■ **PROBLEM TO WORK ON**: Reproduce the material from its first line through the line holding "click(x=1283, y=746)", inclusive, without the pictures.

────────────────────────────────────────

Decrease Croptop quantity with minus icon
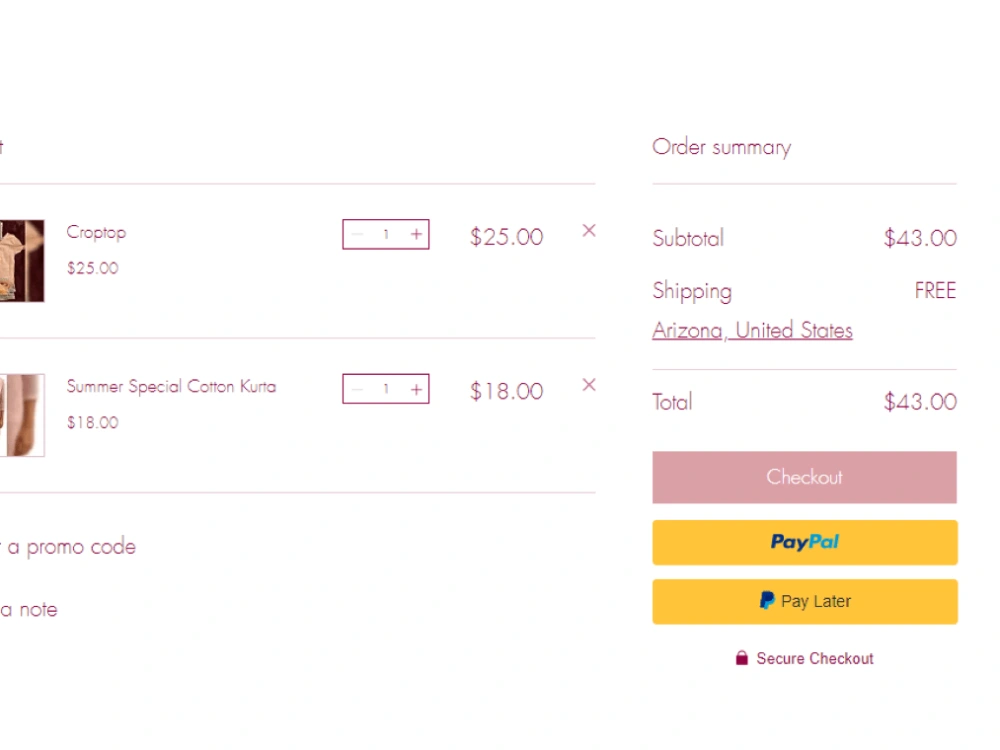Viewport: 1000px width, 750px height. tap(357, 234)
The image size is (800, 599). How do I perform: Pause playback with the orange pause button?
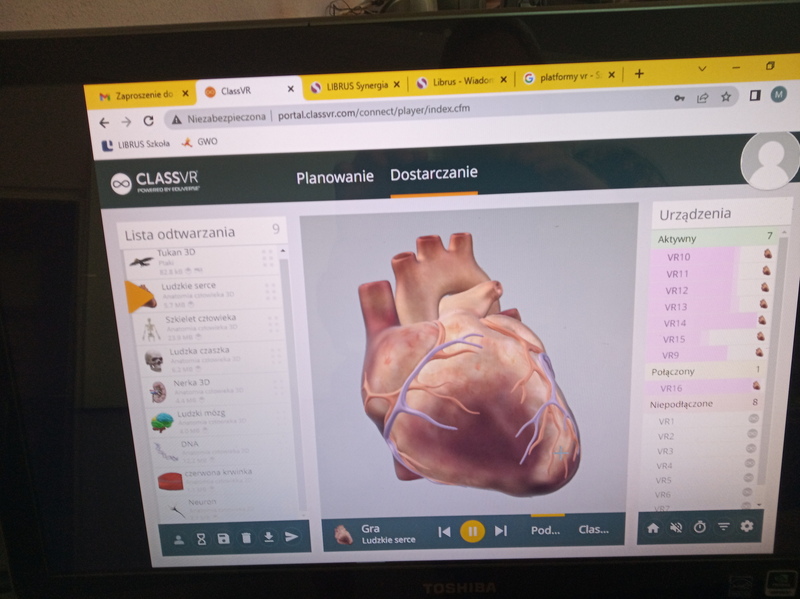click(x=472, y=531)
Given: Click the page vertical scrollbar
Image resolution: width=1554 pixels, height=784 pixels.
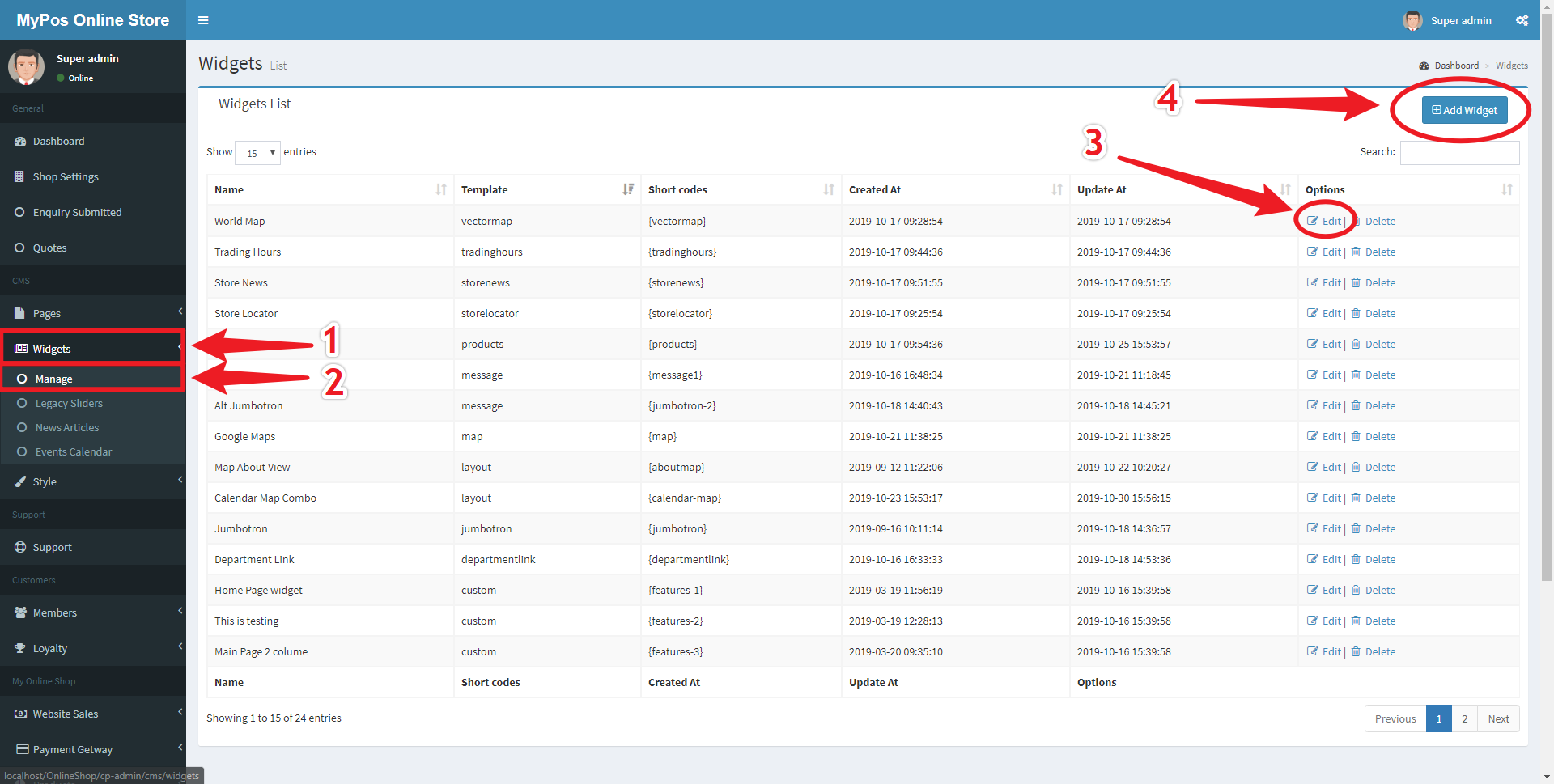Looking at the screenshot, I should coord(1547,324).
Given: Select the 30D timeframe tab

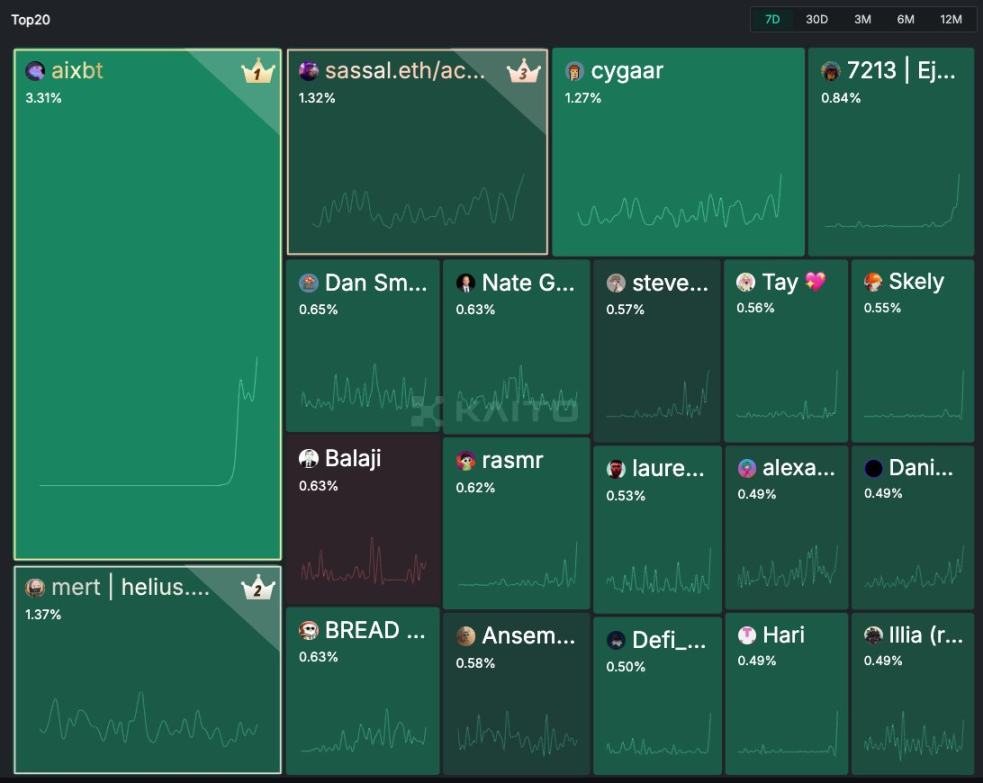Looking at the screenshot, I should coord(816,19).
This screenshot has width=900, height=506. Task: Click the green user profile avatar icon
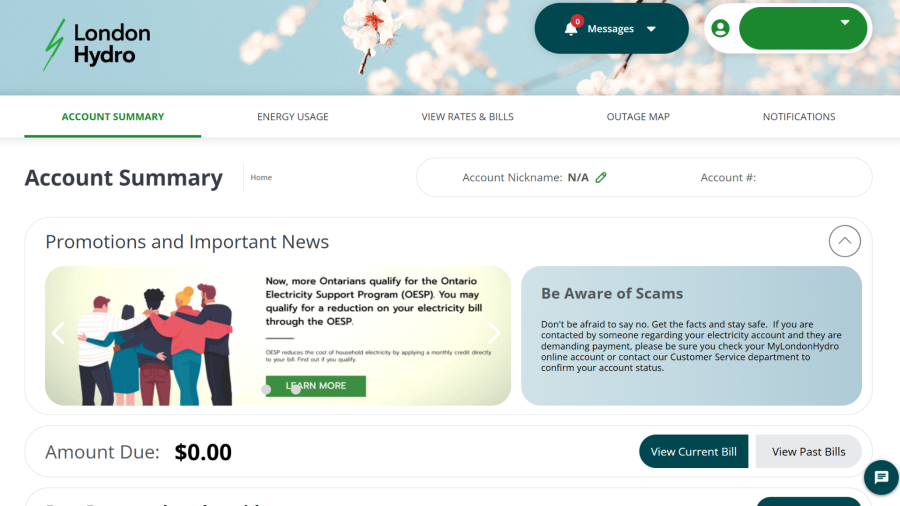(720, 28)
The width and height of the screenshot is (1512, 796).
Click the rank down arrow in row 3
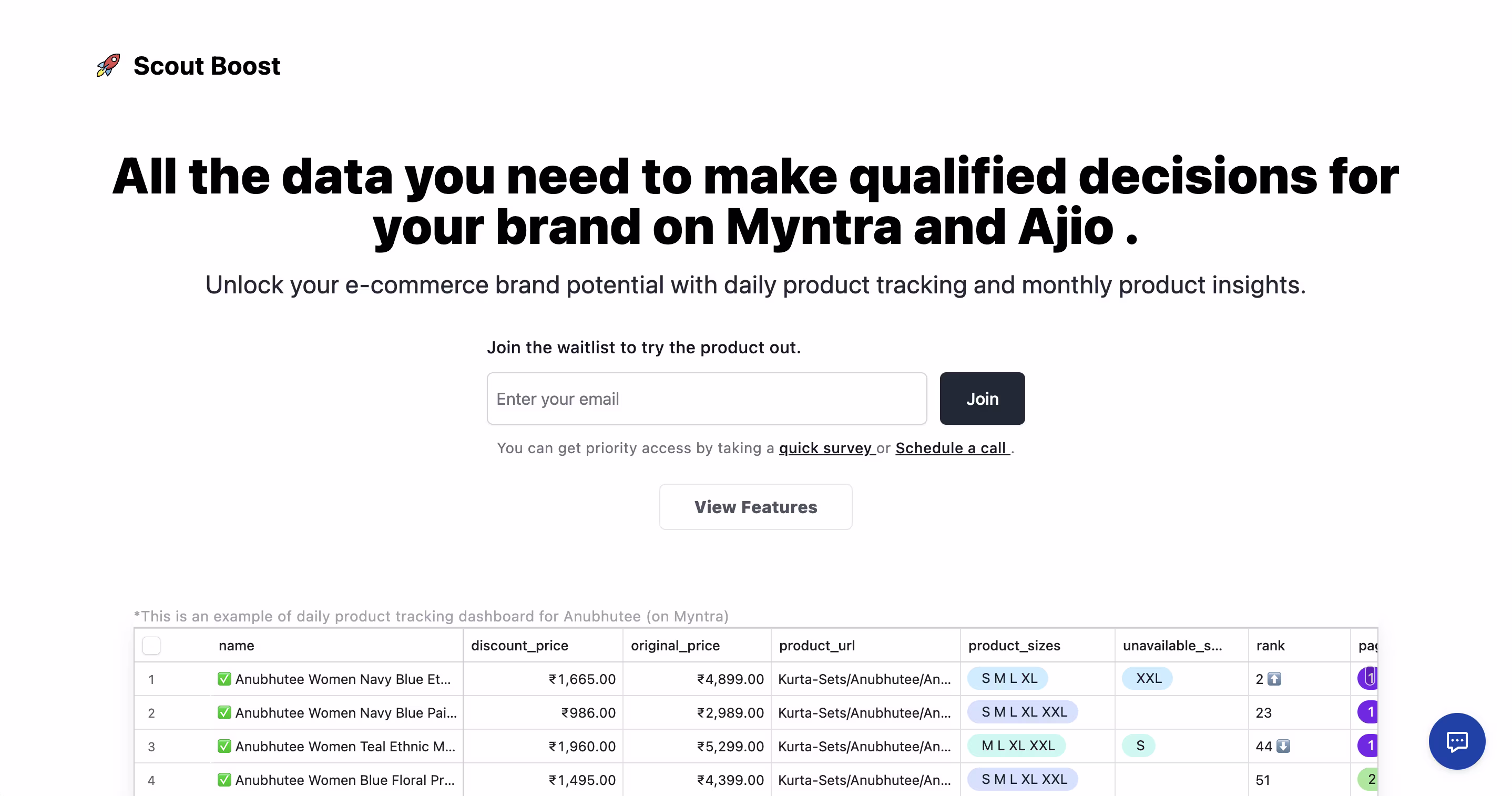click(x=1283, y=746)
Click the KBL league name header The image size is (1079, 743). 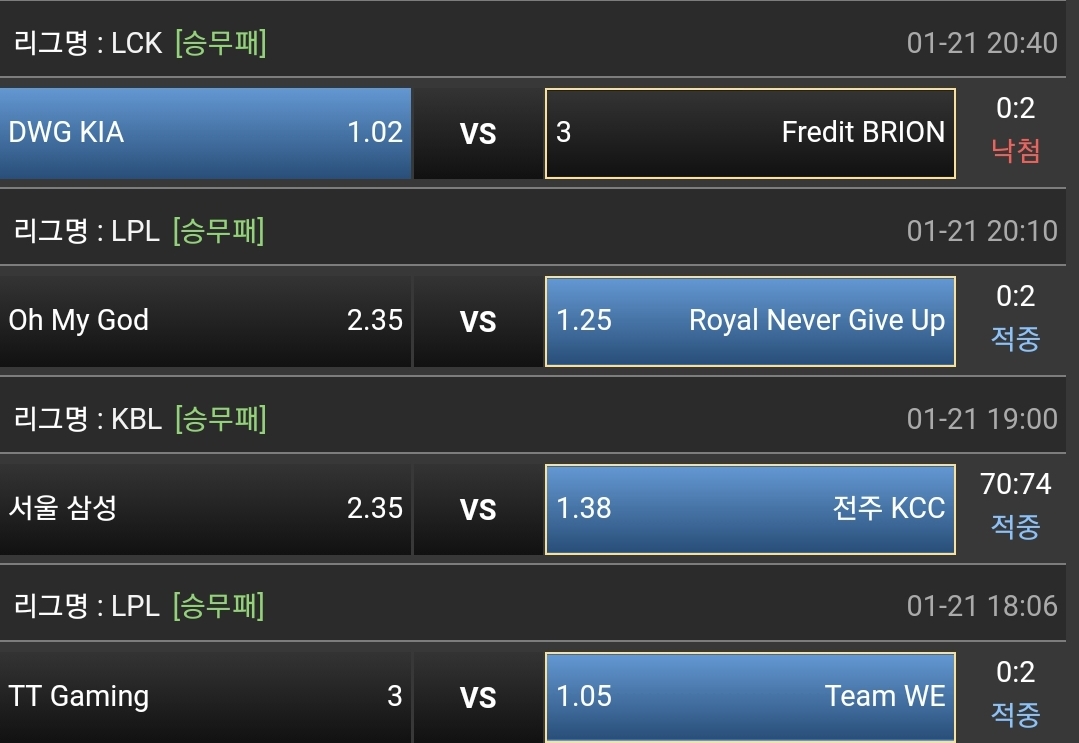(88, 419)
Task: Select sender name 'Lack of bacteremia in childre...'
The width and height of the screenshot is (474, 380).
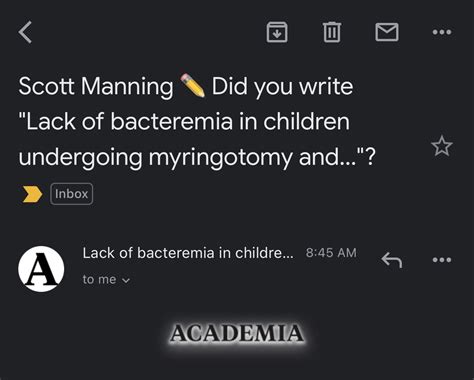Action: [x=188, y=253]
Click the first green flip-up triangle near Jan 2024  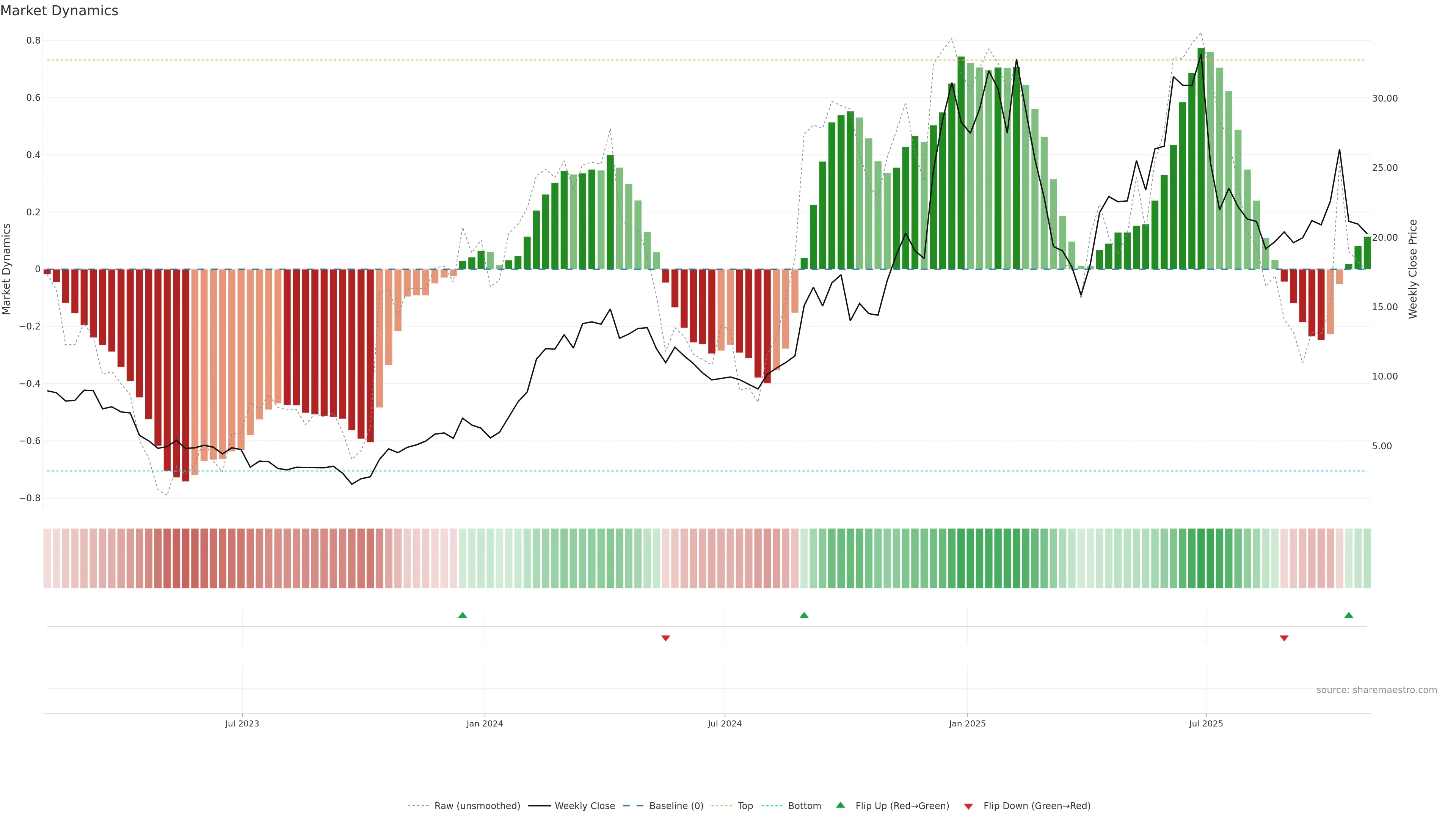point(462,615)
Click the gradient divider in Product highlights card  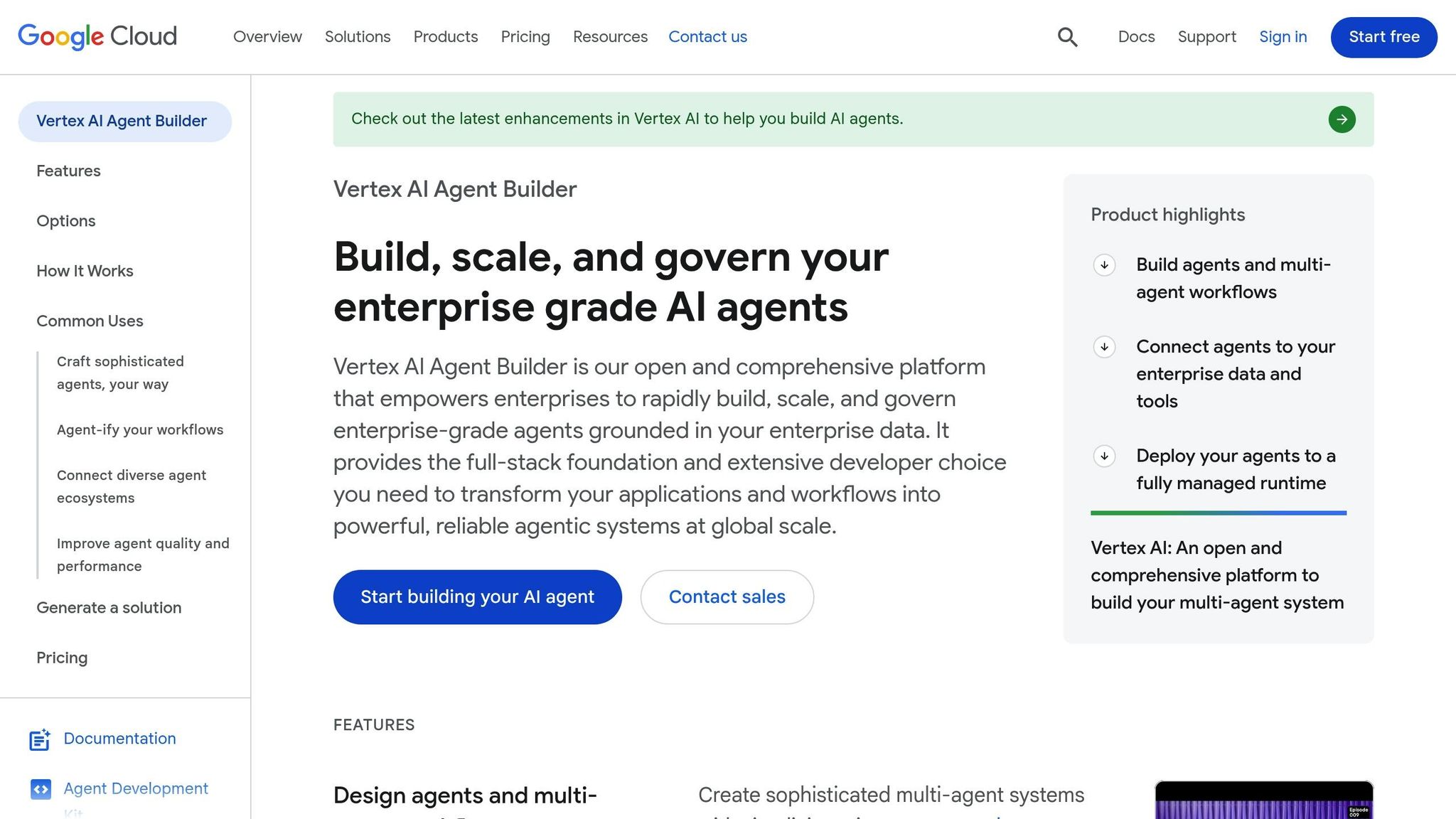(x=1218, y=513)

────────────────────────────────────────

■ **COMPLETE OUTPUT**:
Decrease Croptop quantity with minus icon
Viewport: 1000px width, 750px height. tap(357, 234)
The image size is (800, 599). How do I perform: Pause playback with the orange pause button?
click(x=472, y=531)
Given: Click the page vertical scrollbar
Image resolution: width=1554 pixels, height=784 pixels.
Looking at the screenshot, I should coord(1547,324).
Given: Select the 30D timeframe tab

Looking at the screenshot, I should coord(816,19).
This screenshot has width=900, height=506. Task: Click the green user profile avatar icon
(720, 28)
The width and height of the screenshot is (1512, 796).
Click the rank down arrow in row 3
click(x=1283, y=746)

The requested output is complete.